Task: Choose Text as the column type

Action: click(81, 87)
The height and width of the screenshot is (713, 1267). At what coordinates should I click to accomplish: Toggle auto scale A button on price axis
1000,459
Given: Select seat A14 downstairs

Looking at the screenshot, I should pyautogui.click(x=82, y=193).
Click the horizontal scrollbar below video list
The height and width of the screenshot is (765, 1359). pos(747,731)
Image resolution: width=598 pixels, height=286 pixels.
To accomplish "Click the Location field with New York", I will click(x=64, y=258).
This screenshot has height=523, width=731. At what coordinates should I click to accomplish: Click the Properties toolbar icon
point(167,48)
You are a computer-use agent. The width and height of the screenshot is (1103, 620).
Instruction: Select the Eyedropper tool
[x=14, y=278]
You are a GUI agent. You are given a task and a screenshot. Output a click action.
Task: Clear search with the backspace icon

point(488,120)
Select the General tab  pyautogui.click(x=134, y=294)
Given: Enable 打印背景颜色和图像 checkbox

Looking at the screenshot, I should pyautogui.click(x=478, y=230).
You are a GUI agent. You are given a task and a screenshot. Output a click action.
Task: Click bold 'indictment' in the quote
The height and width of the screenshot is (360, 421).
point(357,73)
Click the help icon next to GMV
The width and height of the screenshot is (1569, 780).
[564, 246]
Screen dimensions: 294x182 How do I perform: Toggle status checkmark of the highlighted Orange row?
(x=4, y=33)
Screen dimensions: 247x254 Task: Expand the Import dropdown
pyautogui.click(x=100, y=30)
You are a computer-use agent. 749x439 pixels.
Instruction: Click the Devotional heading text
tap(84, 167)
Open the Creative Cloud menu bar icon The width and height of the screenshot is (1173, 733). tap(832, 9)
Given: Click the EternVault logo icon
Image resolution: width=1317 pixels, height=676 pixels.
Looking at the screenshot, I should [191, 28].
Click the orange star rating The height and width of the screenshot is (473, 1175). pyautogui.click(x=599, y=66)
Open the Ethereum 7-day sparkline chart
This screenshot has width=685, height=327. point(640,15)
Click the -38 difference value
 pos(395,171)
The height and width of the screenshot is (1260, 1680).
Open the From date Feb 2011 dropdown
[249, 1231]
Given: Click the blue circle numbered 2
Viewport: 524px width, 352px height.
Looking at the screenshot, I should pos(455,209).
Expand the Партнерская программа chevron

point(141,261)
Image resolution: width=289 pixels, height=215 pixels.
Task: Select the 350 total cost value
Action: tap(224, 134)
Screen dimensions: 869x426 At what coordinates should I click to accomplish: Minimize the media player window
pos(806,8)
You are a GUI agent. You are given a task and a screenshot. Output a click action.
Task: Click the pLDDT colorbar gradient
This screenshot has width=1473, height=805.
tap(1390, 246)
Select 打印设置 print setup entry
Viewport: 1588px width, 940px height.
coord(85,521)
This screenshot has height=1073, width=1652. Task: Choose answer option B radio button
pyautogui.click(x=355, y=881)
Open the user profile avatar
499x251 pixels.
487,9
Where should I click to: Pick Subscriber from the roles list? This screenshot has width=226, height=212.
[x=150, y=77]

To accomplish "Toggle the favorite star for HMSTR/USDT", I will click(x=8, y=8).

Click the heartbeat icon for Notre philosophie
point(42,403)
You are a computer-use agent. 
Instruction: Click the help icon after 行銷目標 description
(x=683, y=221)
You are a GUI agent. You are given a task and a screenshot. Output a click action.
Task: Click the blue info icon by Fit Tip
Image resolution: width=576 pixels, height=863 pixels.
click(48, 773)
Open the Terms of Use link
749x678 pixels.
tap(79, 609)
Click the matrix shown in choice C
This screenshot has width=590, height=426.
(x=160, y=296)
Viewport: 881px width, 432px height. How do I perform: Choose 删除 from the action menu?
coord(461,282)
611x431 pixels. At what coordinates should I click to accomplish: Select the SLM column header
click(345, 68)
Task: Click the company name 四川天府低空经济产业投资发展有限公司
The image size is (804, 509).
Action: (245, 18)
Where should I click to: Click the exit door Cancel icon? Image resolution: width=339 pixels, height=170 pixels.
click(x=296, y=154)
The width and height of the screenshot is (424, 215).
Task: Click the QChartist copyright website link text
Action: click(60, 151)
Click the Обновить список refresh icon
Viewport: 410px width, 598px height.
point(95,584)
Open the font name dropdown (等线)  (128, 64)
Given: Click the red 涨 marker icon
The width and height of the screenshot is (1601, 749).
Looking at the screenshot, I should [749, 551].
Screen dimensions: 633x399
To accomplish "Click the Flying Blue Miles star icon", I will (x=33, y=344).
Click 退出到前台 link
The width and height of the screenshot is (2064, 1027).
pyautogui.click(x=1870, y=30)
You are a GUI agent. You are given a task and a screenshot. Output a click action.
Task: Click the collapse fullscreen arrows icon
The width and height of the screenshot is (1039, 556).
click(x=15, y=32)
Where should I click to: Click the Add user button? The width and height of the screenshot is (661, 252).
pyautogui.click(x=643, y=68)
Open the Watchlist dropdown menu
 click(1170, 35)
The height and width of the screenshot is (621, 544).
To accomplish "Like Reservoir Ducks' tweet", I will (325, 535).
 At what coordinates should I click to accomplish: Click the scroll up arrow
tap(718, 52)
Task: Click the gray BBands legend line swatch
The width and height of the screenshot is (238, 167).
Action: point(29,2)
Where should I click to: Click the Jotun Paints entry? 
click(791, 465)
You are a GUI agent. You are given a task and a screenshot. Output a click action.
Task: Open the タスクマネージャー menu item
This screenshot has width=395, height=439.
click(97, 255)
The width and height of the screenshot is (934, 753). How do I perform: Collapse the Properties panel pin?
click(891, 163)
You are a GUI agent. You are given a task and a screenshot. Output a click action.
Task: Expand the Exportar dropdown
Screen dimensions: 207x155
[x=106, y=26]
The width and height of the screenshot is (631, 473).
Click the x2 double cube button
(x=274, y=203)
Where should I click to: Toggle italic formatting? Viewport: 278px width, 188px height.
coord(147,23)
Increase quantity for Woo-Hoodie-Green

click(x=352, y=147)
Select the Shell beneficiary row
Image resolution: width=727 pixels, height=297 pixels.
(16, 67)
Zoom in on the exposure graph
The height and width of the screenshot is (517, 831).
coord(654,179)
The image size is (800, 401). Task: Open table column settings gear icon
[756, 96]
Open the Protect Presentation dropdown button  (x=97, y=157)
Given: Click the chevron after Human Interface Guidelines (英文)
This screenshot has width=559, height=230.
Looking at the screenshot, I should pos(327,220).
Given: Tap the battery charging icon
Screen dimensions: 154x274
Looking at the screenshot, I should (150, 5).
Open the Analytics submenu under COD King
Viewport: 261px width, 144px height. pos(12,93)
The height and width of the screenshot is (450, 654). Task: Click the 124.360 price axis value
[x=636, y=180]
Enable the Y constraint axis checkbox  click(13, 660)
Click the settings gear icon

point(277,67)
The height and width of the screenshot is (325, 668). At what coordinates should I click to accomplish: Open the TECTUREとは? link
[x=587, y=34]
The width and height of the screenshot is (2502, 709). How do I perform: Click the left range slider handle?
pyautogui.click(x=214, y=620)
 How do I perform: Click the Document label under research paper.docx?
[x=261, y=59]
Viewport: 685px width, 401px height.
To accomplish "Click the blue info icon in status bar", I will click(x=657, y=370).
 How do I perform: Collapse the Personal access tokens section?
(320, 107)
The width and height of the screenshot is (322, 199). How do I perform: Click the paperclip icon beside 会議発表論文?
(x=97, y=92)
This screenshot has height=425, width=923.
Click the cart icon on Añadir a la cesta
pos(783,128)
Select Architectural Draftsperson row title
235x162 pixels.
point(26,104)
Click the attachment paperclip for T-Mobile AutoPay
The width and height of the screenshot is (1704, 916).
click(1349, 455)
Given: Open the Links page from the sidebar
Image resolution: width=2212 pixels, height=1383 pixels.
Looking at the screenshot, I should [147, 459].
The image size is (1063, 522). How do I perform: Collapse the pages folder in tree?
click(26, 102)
--
▶ **EXERCISE AIM**
Can you print the data unchanged, from its first line through the line that contains "will click(x=64, y=258).", with both ends included?

▶ **SOLUTION**
Task: Choose Text as the column type

Action: click(81, 87)
The height and width of the screenshot is (713, 1267). At what coordinates should I click to accomplish: Toggle auto scale A button on price axis
1000,459
Given: Select seat A14 downstairs

Looking at the screenshot, I should pyautogui.click(x=82, y=193).
Click the horizontal scrollbar below video list
The height and width of the screenshot is (765, 1359). pos(747,731)
Image resolution: width=598 pixels, height=286 pixels.
To accomplish "Click the Location field with New York", I will click(x=64, y=258).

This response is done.